▶ Study text:
☆ ☆ ☆
Choose a tag to compare

[0.6.0] - 2026-05-21

Release

  • Promotion from 0.6.0rc18 to 0.6.0 stable. Closes the rc cycle
    that ran from 0.6.0rc1 (2026-04-21, the simplification arc →
    two-product split) through 0.6.0rc18 (2026-05-18, the layered
    stored-injection defense). 0.6.0 is rc18 plus several
    upgrade/downgrade-correctness fixes surfaced 2026-05-21 while
    exercising the pre-promote Layer-3 web test for the first time
    (see the Fixes section below).

Fixes

  • mnemon upgrade web now forwards MNEMON_S3_PREFIX and
    MNEMON_VAULT_NAME to the Fly container
    as secrets, so a
    non-default operator override propagates to the container's
    mnemon sync pull seed step. Previously the Fly side fell back
    to sync.S3_PREFIX_DEFAULT (mnemon/vaults) regardless of what
    the operator set locally — which broke the runbook's
    "test against an isolated S3 prefix" ritual. Not user-affecting
    for normal prod redeploys (both sides default identically); only
    affects ad-hoc test deploys where the operator overrides the
    prefix. Surfaced + fixed during the 0.6.0 Layer-3 attempt; 4
    regression tests cover the forwarding contract.
☆ ☆ ☆
▶ Task brief:
List each distinct date that appears in the release notes, in order of first appearance. The data after this point is separate material and has no connection to the release notes.
☆ ☆ ☆
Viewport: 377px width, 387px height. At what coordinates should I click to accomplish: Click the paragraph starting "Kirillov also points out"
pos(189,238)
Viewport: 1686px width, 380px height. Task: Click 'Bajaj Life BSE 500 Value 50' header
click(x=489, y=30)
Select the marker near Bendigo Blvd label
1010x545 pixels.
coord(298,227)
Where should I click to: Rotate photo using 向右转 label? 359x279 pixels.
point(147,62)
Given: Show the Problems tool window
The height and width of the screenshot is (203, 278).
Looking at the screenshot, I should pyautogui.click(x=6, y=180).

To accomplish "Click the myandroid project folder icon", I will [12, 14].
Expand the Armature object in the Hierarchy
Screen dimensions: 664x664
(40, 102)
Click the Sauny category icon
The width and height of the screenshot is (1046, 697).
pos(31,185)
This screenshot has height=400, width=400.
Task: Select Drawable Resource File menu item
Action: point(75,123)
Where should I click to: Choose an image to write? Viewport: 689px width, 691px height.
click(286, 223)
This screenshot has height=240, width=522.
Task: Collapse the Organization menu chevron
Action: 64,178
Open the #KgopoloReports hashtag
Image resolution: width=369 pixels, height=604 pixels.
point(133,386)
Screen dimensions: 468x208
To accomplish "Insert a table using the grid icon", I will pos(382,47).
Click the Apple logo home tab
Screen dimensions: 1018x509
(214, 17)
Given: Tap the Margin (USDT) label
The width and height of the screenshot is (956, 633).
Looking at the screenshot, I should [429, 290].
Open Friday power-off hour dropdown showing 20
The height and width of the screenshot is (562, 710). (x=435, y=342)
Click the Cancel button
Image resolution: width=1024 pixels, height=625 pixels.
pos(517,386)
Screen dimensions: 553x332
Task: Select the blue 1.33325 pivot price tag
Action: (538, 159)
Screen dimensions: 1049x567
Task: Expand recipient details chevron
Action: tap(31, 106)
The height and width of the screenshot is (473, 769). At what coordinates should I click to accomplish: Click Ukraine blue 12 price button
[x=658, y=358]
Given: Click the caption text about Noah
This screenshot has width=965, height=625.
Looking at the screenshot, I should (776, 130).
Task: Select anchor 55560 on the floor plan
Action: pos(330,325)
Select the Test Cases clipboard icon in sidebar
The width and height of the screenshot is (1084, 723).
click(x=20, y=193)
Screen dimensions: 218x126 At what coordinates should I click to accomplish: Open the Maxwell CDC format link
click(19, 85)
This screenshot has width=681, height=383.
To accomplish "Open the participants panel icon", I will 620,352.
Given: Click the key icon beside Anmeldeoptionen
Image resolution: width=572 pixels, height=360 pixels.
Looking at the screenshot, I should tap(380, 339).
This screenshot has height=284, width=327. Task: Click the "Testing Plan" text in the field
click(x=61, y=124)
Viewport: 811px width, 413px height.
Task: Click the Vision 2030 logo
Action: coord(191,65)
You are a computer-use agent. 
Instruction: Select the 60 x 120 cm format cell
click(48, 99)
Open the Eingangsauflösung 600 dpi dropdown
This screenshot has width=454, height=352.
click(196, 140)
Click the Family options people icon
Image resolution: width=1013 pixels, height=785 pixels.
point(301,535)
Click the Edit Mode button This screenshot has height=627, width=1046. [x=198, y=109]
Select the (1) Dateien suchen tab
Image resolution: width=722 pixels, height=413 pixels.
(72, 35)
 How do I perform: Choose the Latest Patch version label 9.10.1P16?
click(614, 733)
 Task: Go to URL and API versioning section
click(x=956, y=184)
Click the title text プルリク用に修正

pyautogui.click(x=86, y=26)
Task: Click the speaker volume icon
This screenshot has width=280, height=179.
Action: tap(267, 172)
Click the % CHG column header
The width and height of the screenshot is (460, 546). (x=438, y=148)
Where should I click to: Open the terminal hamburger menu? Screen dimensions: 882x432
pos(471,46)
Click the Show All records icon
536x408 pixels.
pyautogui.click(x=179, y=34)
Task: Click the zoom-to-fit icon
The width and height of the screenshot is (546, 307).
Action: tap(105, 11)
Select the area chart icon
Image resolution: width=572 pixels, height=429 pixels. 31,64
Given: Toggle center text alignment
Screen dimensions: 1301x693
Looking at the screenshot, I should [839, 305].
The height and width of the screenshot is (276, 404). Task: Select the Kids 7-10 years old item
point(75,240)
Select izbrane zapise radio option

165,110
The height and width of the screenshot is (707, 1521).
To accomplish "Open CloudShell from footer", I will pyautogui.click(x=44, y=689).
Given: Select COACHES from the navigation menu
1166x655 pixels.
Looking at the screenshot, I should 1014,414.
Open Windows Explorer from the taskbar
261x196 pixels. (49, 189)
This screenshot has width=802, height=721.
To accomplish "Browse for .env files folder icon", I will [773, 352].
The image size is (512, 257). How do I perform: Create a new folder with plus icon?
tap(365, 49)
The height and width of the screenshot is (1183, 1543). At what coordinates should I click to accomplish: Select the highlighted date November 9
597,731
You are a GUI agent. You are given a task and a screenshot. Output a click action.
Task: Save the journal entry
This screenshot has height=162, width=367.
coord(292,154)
☆ ☆ ☆
▶ Task answer:
2026-05-21, 2026-04-21, 2026-05-18